If devotees of "The Good Wife" on CBS scrutinize the elegant, soothing Chicago apartment of Alicia Florrick, they can spot a subtle but symbolic motif: the butterfly.
True, subtext is easier to parse when you're touring the show's sets in Brooklyn. That's when you notice the living room coasters with butterfly designs, the butterfly in plexiglass on a bathroom shelf and the butterfly wings, framed and mounted, on the bathroom wall.
They imply fragility but also freedom, just like Alicia, who for two seasons has been testing her working-mother wings as a lawyer in the wake of her husband's Eliot Spitzer-like fall.
Certainly, the prime-time drama pays homage to the legal procedural. But it is also a heightened exploration of how several generations of fully realized female characters clamber for control and identity in the dense, slippery politics of home and office.
As these women move from moral absolutes toward gray zones of pragmatic compromise with humor, erotic longing and vulnerabilities, they have been mesmerizing about 13.6 million viewers per episode, 65 percent of them women, and have been a time-period winner for viewers age 25 to 54, according to Nielsen Media Research. Across the Internet, comments analyze their motives, options and work clothes.
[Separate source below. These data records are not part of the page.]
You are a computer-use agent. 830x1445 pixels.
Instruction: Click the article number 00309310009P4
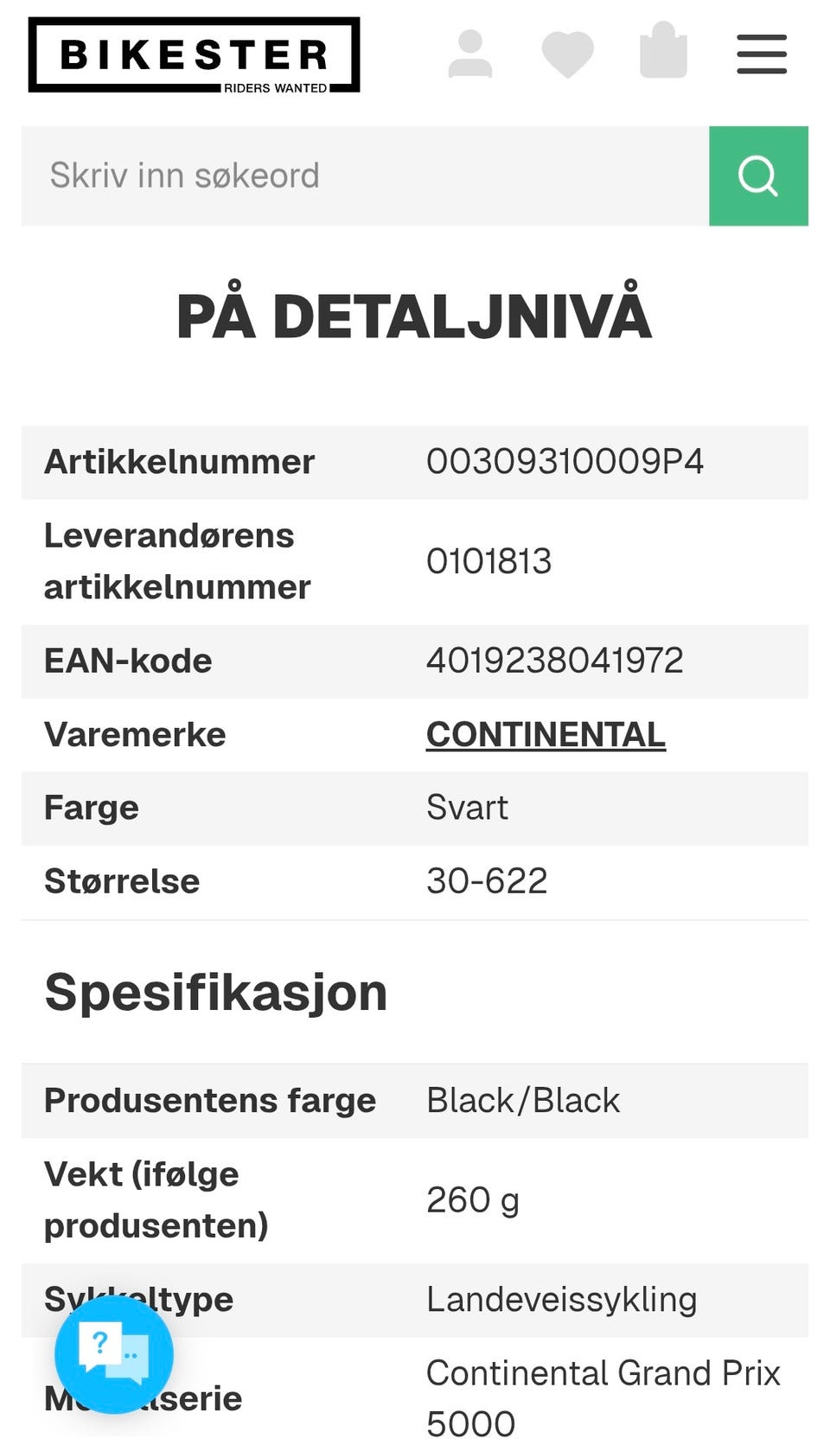tap(565, 462)
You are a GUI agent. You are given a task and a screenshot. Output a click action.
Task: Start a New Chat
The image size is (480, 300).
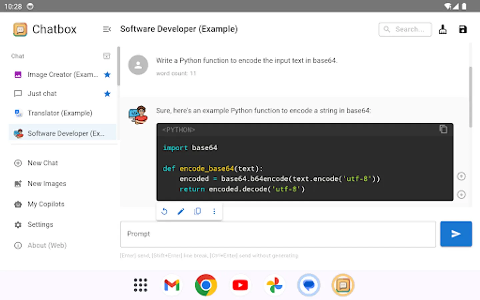pyautogui.click(x=43, y=163)
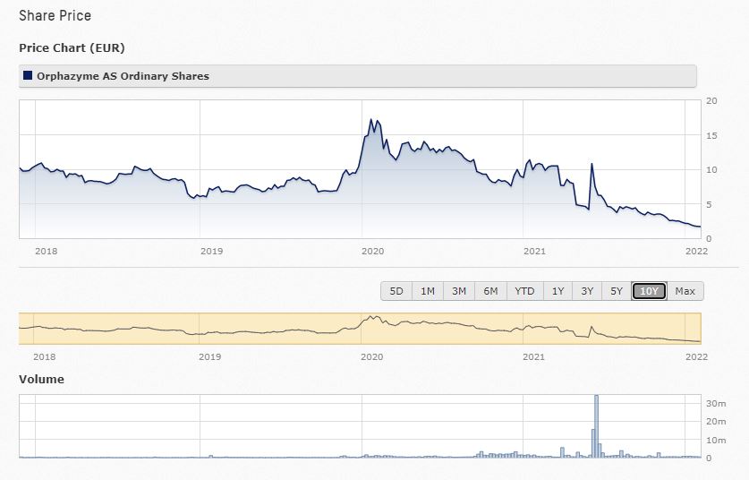Select the 1Y range option
This screenshot has width=749, height=480.
(x=557, y=291)
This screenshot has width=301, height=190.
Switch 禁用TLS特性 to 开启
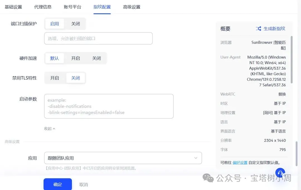pyautogui.click(x=55, y=78)
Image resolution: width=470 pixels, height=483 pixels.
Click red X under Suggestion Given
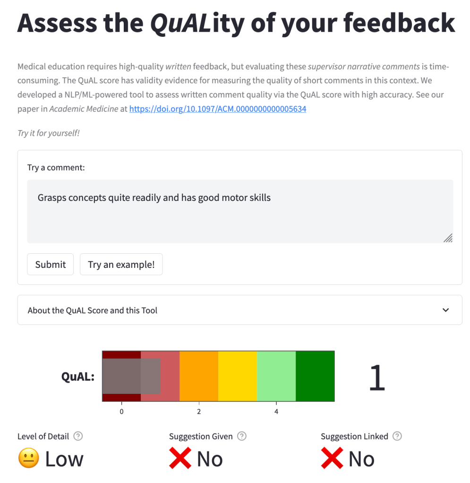coord(180,458)
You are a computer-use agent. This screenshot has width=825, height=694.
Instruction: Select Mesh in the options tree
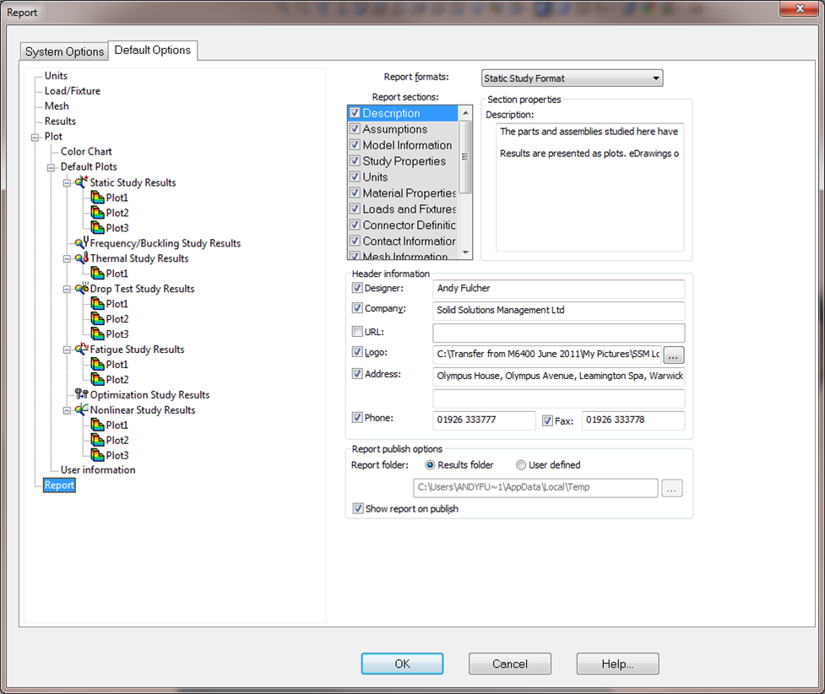(57, 106)
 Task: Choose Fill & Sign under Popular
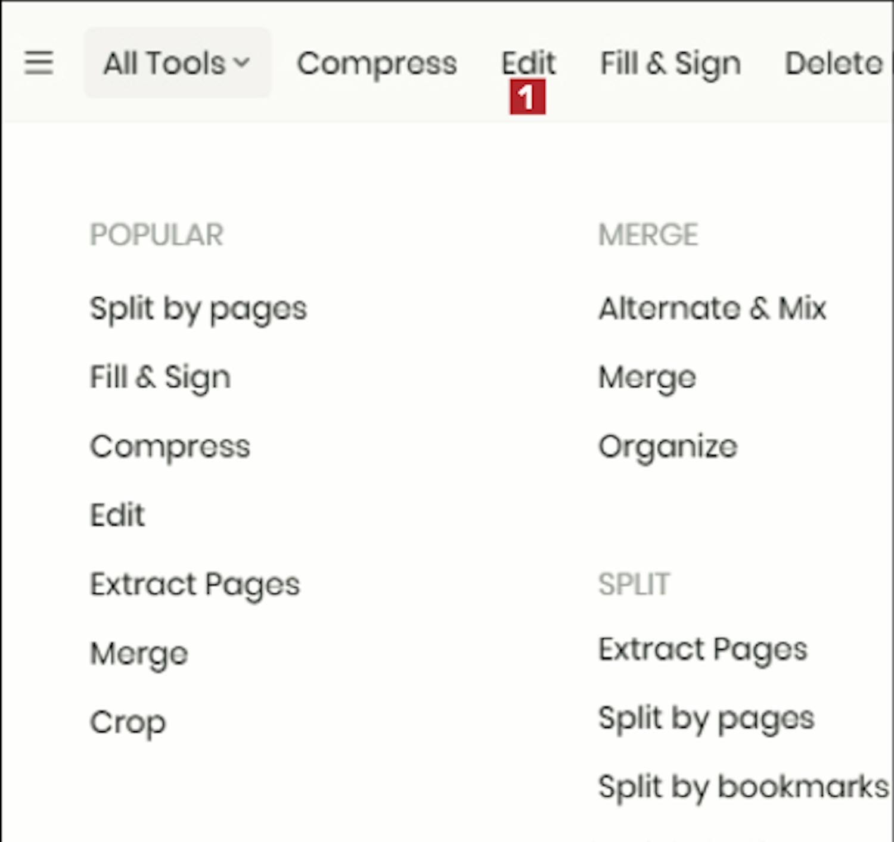(x=160, y=378)
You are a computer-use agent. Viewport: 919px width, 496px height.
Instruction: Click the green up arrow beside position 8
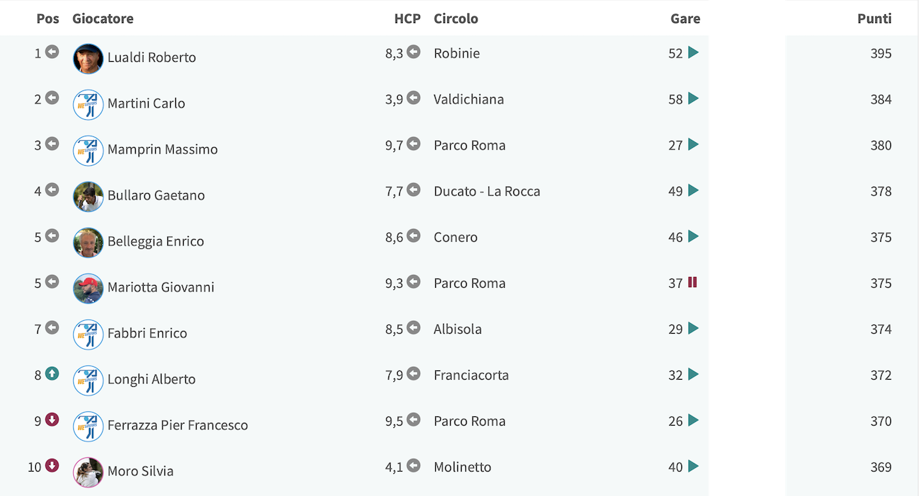coord(52,374)
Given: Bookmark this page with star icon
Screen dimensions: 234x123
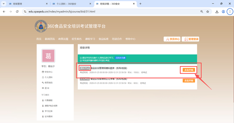Looking at the screenshot, I should [208, 12].
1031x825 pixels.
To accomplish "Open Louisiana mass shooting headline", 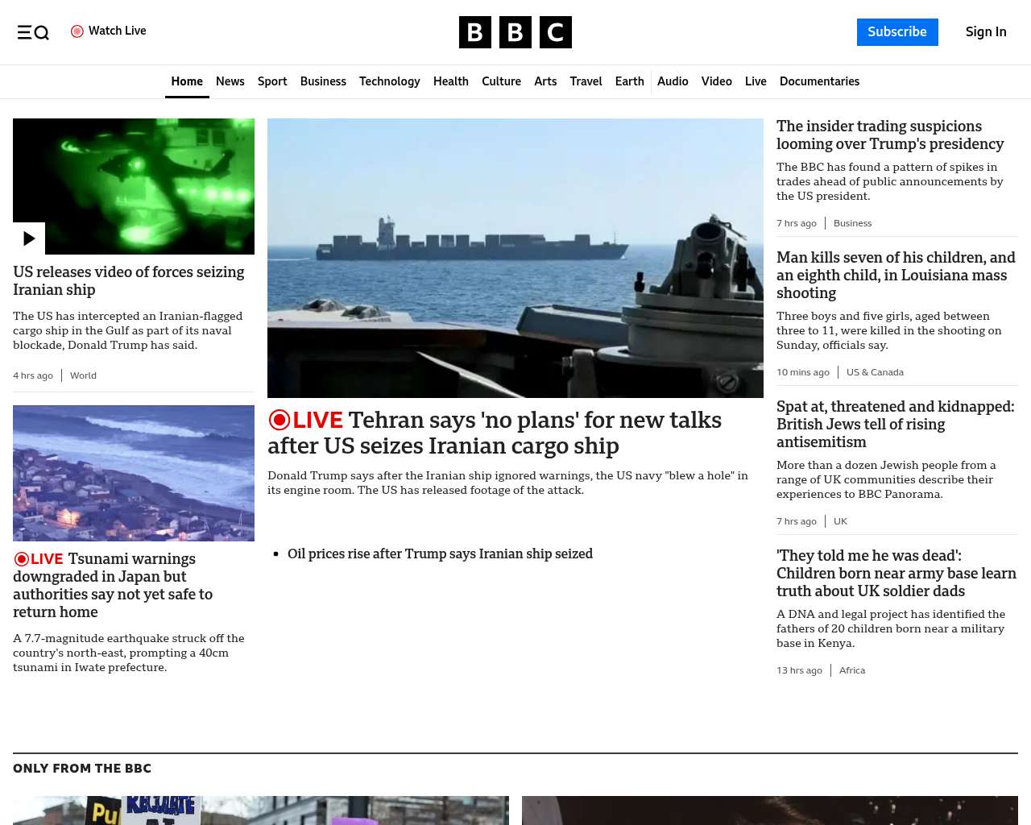I will pyautogui.click(x=896, y=275).
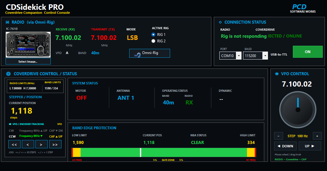The height and width of the screenshot is (171, 327).
Task: Toggle the green ON connection button
Action: pos(308,52)
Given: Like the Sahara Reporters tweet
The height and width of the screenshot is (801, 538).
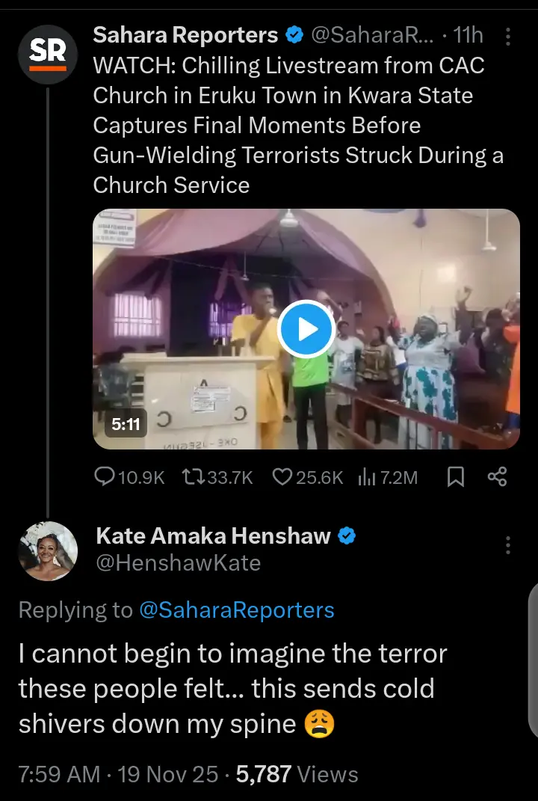Looking at the screenshot, I should [x=281, y=477].
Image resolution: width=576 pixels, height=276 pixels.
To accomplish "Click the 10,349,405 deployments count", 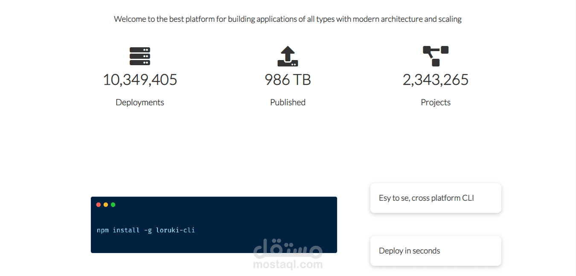I will tap(140, 80).
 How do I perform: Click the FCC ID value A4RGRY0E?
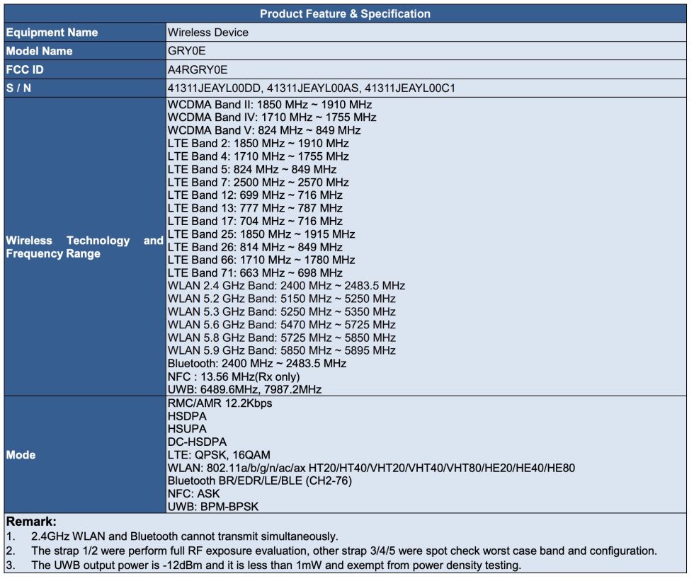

(This season Alicia's officewear has become more beautifully tailored, colorful and expensive, said Daniel Lawson, the costume designer, to express her growing confidence and income.)
But in a pivotal episode last month, Alicia (Julianna Margulies) was sucker-punched.
Just before Election Day, with her husband running for state's attorney, she told an interviewer that she had forgiven his philandering and affirmed her passion for work as well as family. On election eve, wearing a bold red sheath, she accepted congratulations for swaying voters.